# [OBIETTIVO DEL COMPITO]
Riporti per intero, senza alcuna modifica, il testo sull'amore verso Dio.

# [ESTRATTO DELLA PAGINA]
---+---

Perchè e come innamorarsi di Dio
L’amore comprende una forma di evidenza, d’immediatezza, e questa contempla, vuole e conosce uno spazio pieno infinito, che non si arresta ai confini della ragione e della morte. L’amore suggerisce che la volontà, l’intuizione, l’immaginazione, si arricchiscono, se condividiamo l’amore verso l’universo. La mia percezione dell’ambiente interiore ed esteriore, dipende completamente da come mi formo, da che cosa voglio pensare e sentire, da come mi collego con il mio centro, da come sento sgorgare dentro di me le forze divine dell’amore. Ecco un’esperienza che posso verificare interiormente. Posso anche invitare gli altri a sperimentare. La realtà non sta ferma. Le facoltà che ci attribuiamo non rimangono lì come oggetti disponibili, immutabili. Possono essere allenate e stimolate, e certamente parleranno diversamente in chi si muove, rispetto a chi preferisce subirle passivamente.

---+---

# [ELENCO DEI DATI]
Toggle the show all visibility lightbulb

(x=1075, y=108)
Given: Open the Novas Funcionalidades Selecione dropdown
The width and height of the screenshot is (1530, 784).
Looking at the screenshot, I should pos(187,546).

---+---

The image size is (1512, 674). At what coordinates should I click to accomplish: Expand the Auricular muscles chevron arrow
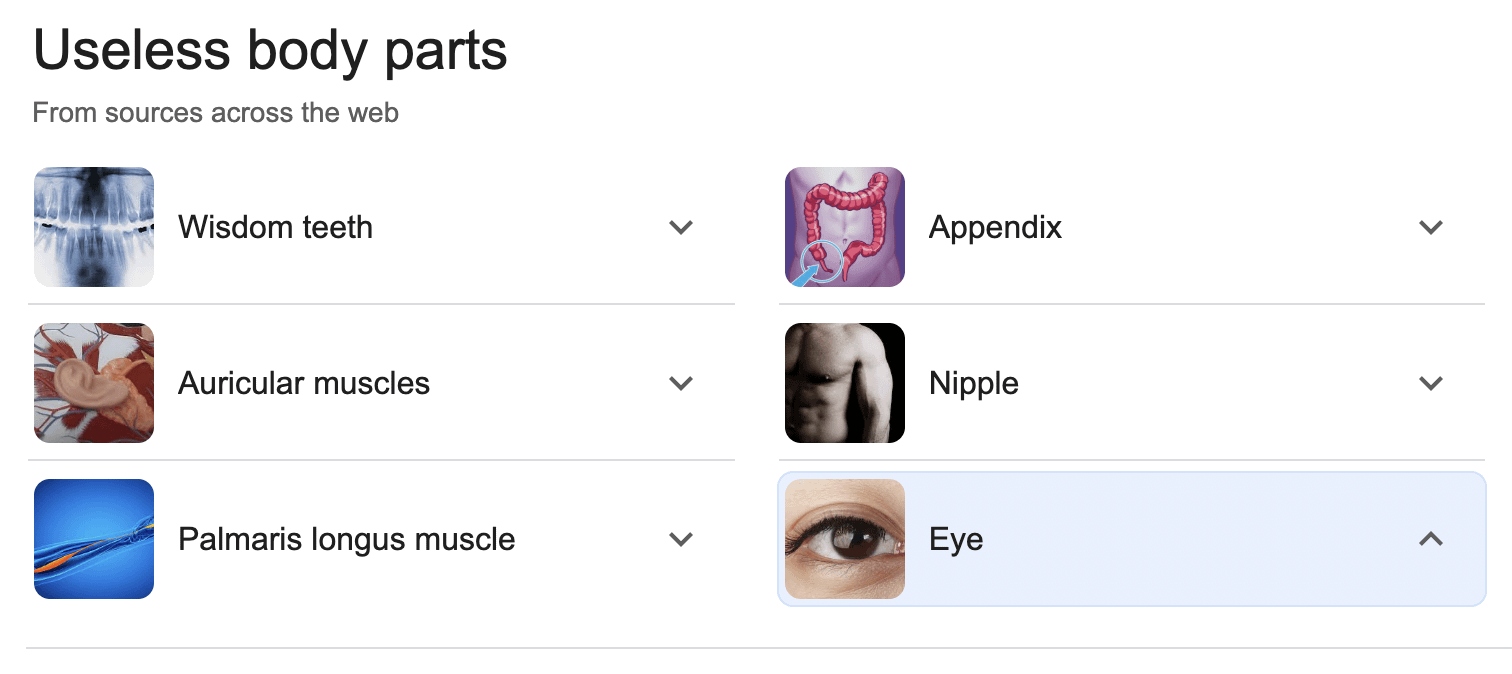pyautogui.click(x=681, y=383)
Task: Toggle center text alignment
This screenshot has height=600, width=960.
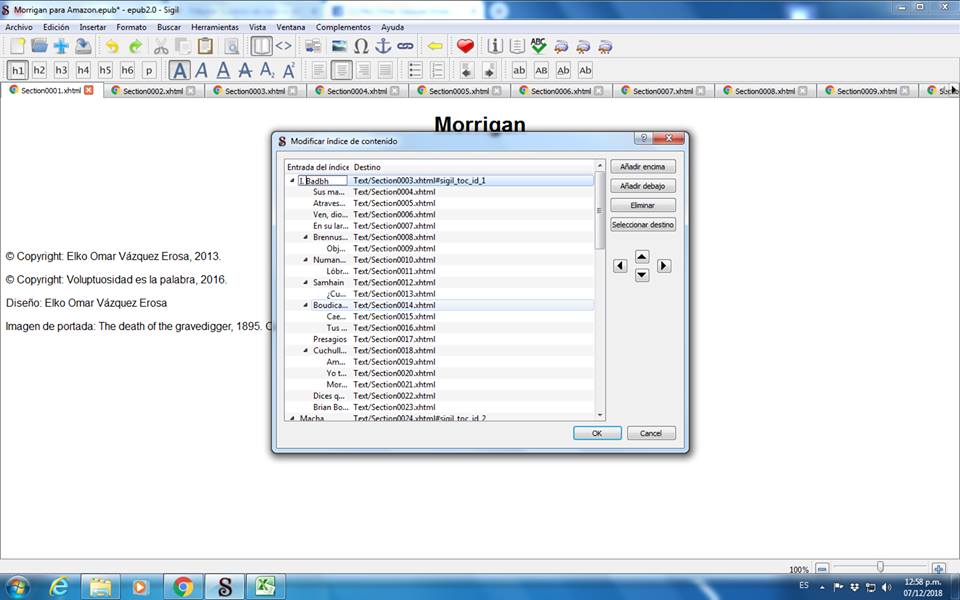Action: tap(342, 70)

---+---

# [RISULTATO]
Perchè e come innamorarsi di Dio
L’amore comprende una forma di evidenza, d’immediatezza, e questa contempla, vuole e conosce uno spazio pieno infinito, che non si arresta ai confini della ragione e della morte. L’amore suggerisce che la volontà, l’intuizione, l’immaginazione, si arricchiscono, se condividiamo l’amore verso l’universo. La mia percezione dell’ambiente interiore ed esteriore, dipende completamente da come mi formo, da che cosa voglio pensare e sentire, da come mi collego con il mio centro, da come sento sgorgare dentro di me le forze divine dell’amore. Ecco un’esperienza che posso verificare interiormente. Posso anche invitare gli altri a sperimentare. La realtà non sta ferma. Le facoltà che ci attribuiamo non rimangono lì come oggetti disponibili, immutabili. Possono essere allenate e stimolate, e certamente parleranno diversamente in chi si muove, rispetto a chi preferisce subirle passivamente.